Mammothfest 2016 – Day 1
The Haunt, Brighton
Friday 30th September
Here we are in our second year of attending Mammothfest, Brighton’s only metal festival, held in several venues across the weekend. Unlike last year which had a small kick-off show featuring four bands, Mammothfest had two venues running simultaneously this year. The black metal stage up at the Green Door Store and the tech metal stage down at The Haunt.
Out of the two, Tech is more my thing and the acts on the bill were far more of a drawing factor. We were all hit with some bad news from the start, though. Heart of a Coward sadly had to pull out due to vans breaking down, meaning a performance at Mammothfest and at Euroblast in Germany the following day was just not possible. This is not the headache the organisers would have wanted but they cracked on because there was still a show to put on.
Nottingham metallers, The Five Hundred kicked things off at The Haunt, performing at Mammothfest for the second year running. The quartet opened with ‘Winters’, delivering vicious sounding riffs and monstrous double pedal beats that hit your chest hard. At the same time, vocalist John Eley unleashed a mixture of high pitched screams and deep growls.
As expected the crowd was a bit timid to start off with, not much action, just a collection of people towards the front happy to bang their heads. Calls from Eley for everyone to create carnage took a couple of songs to come to fruition, and even then it was just for a short time, to begin with.
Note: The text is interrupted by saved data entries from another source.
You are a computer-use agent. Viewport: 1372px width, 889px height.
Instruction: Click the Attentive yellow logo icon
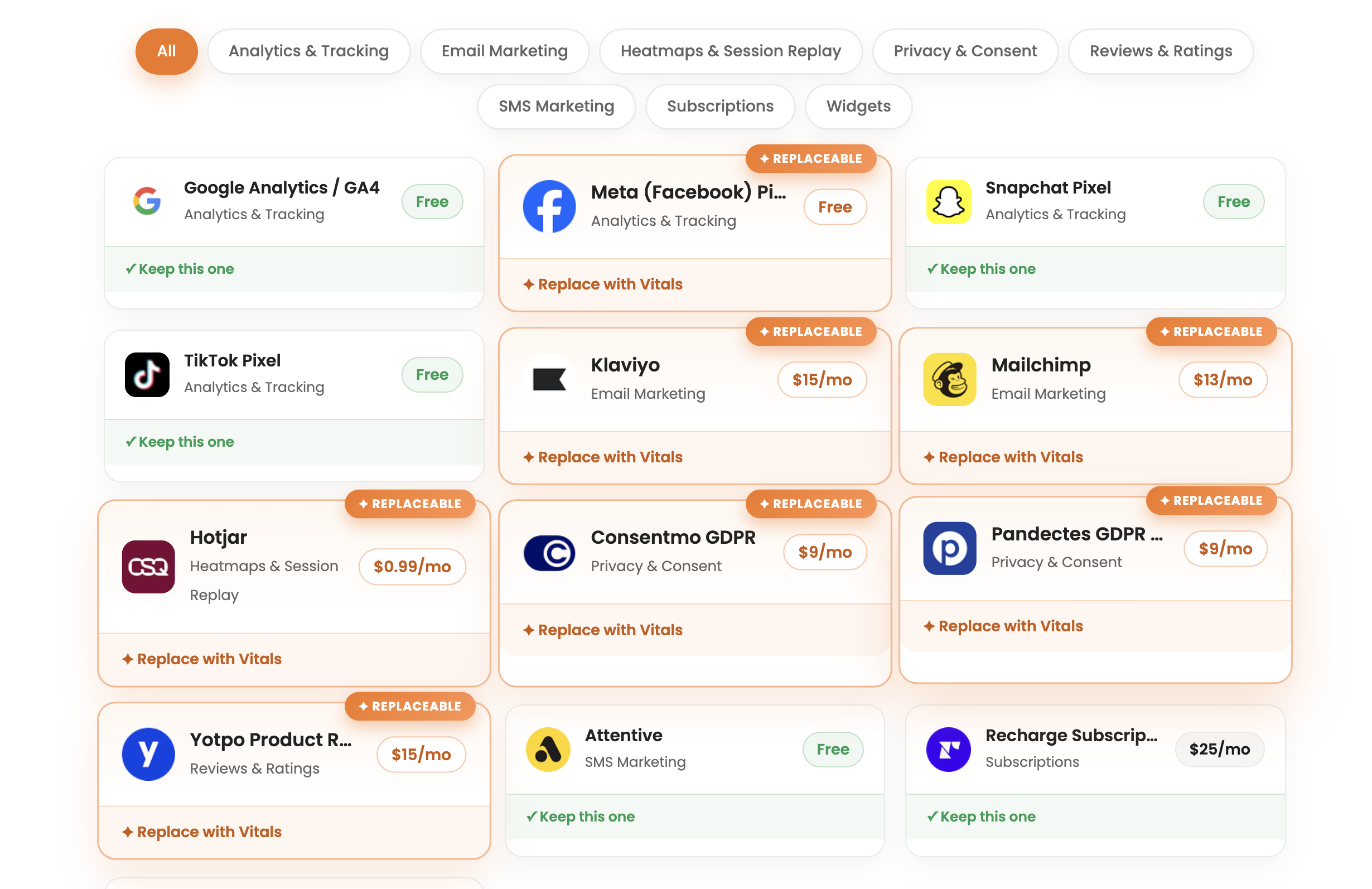point(548,749)
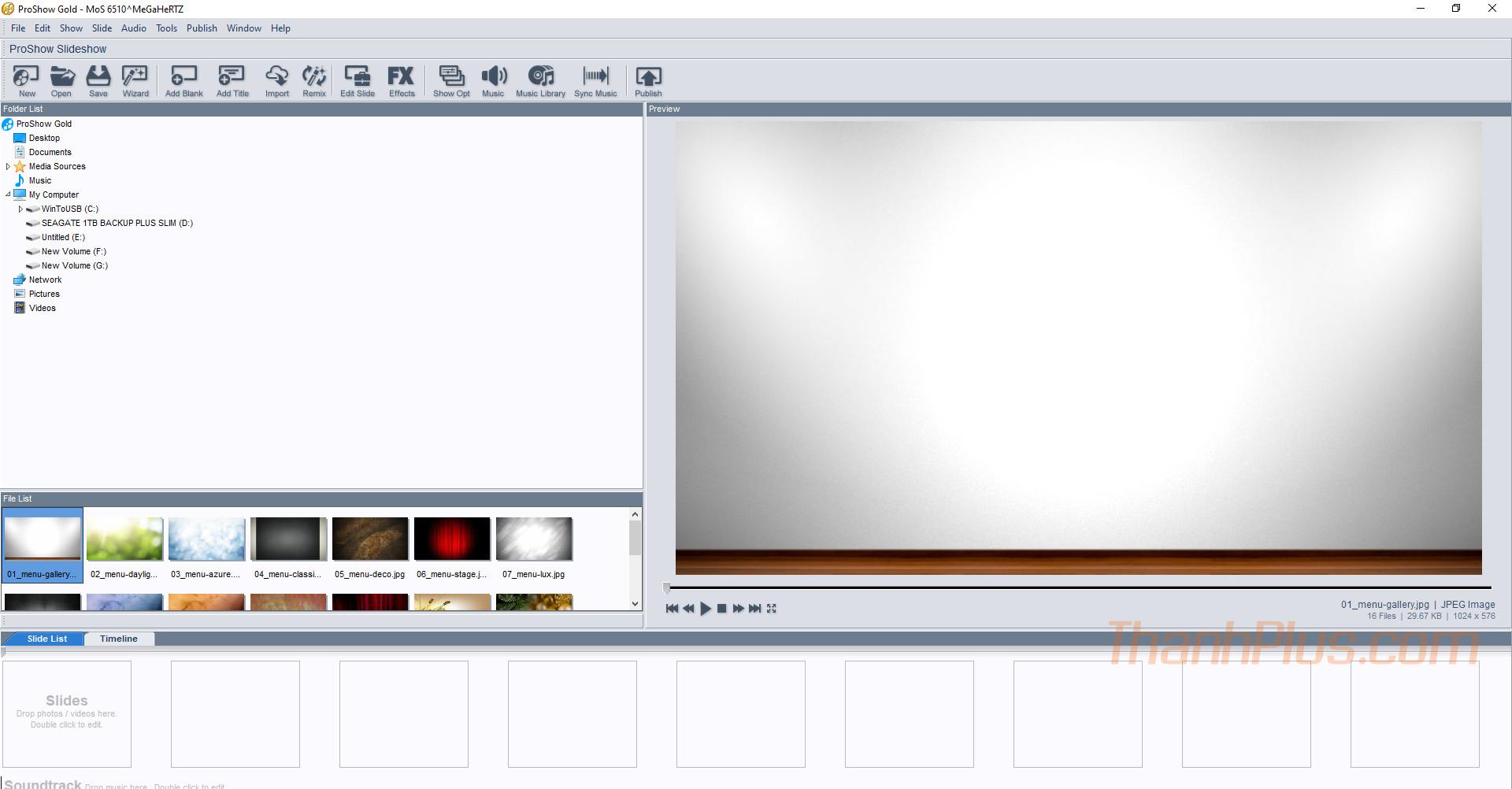Expand the Media Sources folder
This screenshot has width=1512, height=789.
(x=8, y=167)
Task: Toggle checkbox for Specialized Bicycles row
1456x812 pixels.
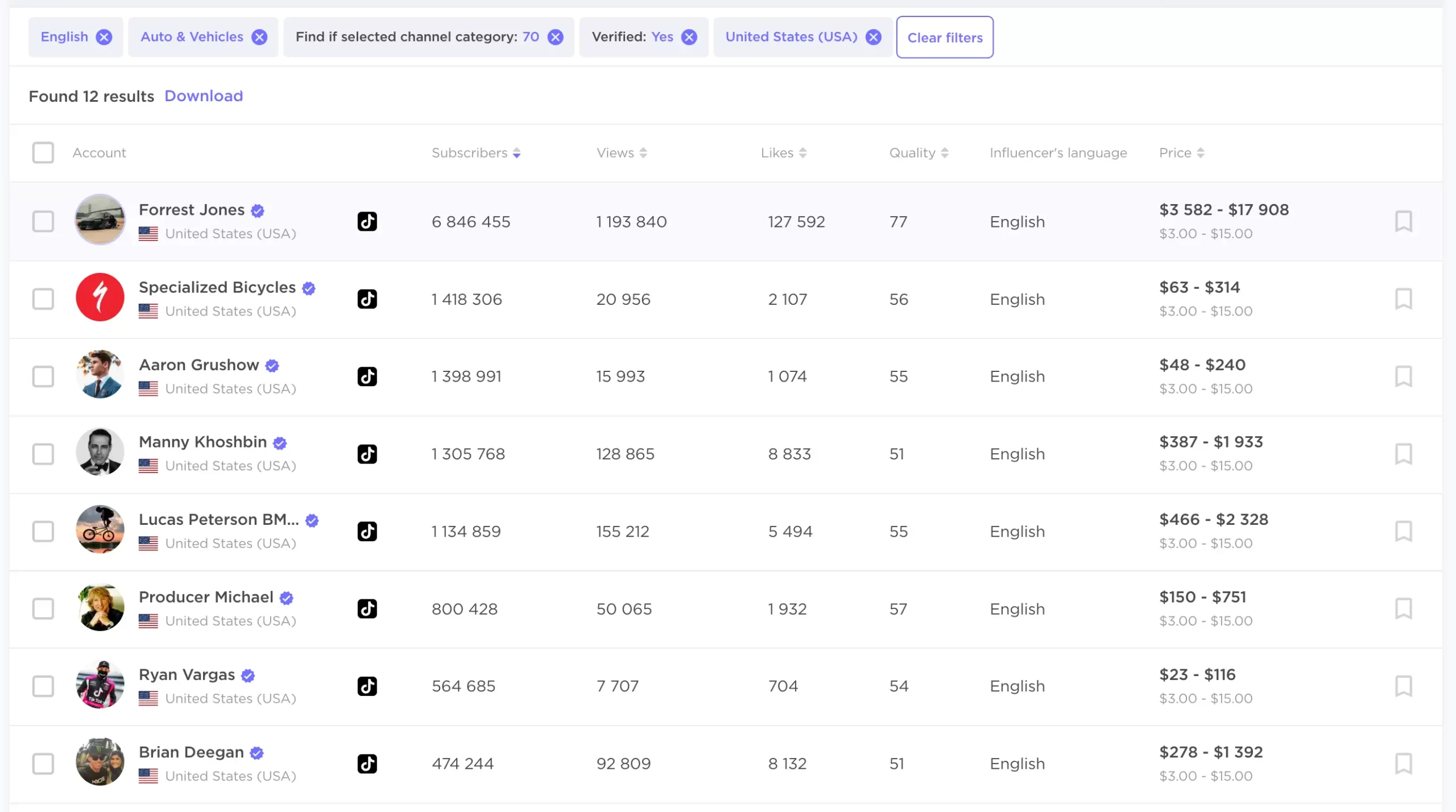Action: click(x=43, y=298)
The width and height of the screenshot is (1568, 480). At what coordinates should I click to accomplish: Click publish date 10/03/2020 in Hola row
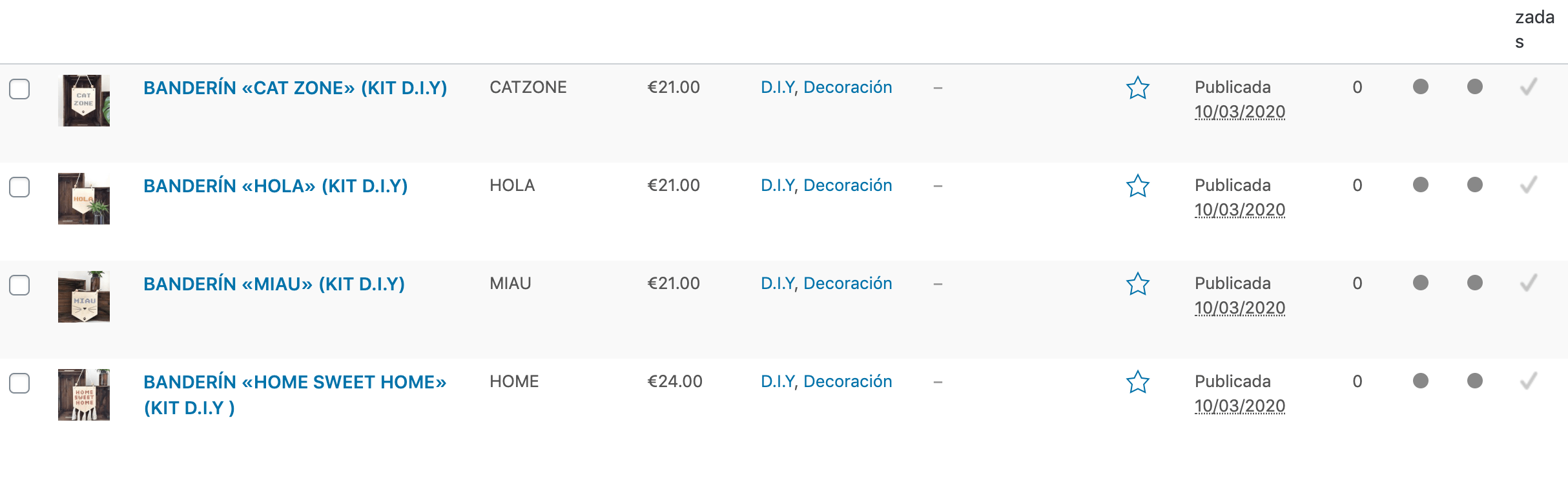(x=1240, y=210)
Adrenaline started to flow and during the last song, the frontman suggested that the first person to come on stage with a bloody nose could have a free t-shirt. Instantly that ignited some real chaos towards the front as metalheads ran into each other to create a brutal atmosphere. It’s just a shame there wasn’t more of this reaction throughout the set. In comparison to the previous year, The Five Hundred kicked ass in a tremendous way and they were a brilliant first act to see over the weekend.
Krysthla followed by providing a dark and eerie atmosphere; white lights flashed on stage, in time with their opening deep and heavy riffs as creepy melodies seeped over them. Before ‘Minority of One’ kicked in, frontman Adi Mayes asked everyone in the crowd to stick their middle fingers in the air and to shout “Fuck You” loudly. The pace of the music onstage intensely picked up and the energy in the room increased; a few punters at the front were windmilling their hair to the onslaught of riffs thrown at them.
Throughout the set, we were treated to a mixture of brutal chugging riffs and technical fretwork to melt our brains. At certain points, you didn’t know whether you wanted to kick somebodies ass or just stand back and take in the awesome musicianship. It was enough to make the vast majority of crowd members bang their heads and dance around.
Luckily for Krysthla, during the more erratic stages, a few pits opened, with chaotic scenes towards the front to matched the chaotic sounds that erupted from the stage.It was another great set which received a brilliant response from the crowd, lots of cheers and devil horns in the air.
Despite the disappointment that Heart of a Coward couldn’t be at the show, there was a noticeable mass of excitement still in the room for Dutch tech metallers Textures to end the night on a high note. The band dragged out their entrance, tension building atmospherics flooded the venue before the musicians of Textures took to the stage to perform a progressive but heavy instrumental piece.
Soon frontman Daniël de Jongh joined his bandmates on stage to provide his monstrous voice. Having released ‘Phenotype’, their first album in five years back in February, it was no surprise that the set would feature material from that release early on. Textures unveiled ‘New Horizons’ as one of the singles from that album, which went down phenomenally as fans gang shouted the words “Something, some way, somehow”; it was the first time all evening that fans reacted this strongly.
In the middle of the set, most of the band left the stage, leaving keyboardist Uri Dijk to wow us with a melodic solo; it was a nice break from the barrage of huge riffs and machine gun-like beats. Shortly after, the band had everyone in the room clapping along to awesome shreds once the rest of the members returned to the stage. Interaction like this was one of the highlights of the set; watching everyone get involved, cheering and shouting along was almost as awesome as the technical wizardry on show.
The occasional pits opened early for the faster segments, though the chaos fluctuated throughout the strongly progressive set. A song such as ‘Awake’ had it’s heavier moments, but fans were happy just to take a step back and enjoy the epic atmosphere on show – though ‘Lament of the Icarus’ had the ferocity that was too awesome to not lose your shit to. The song dynamics were well mixed to make sure the crowd didn’t burn out too early.
There may have been a hiccup of one less band to watch, but it felt like the night was a success, and it was highly enjoyable. Heart of a Coward not turning up didn’t kill the positive atmosphere. Everywhere you looked, people were enjoying themselves and were engrossed by the bands that could play. I also heard that the Black Metal stage up at the Green Door Store was a huge success and that it was rammed for the majority of the evening. I don’t think the organisers behind Mammothfest could have asked for a better start.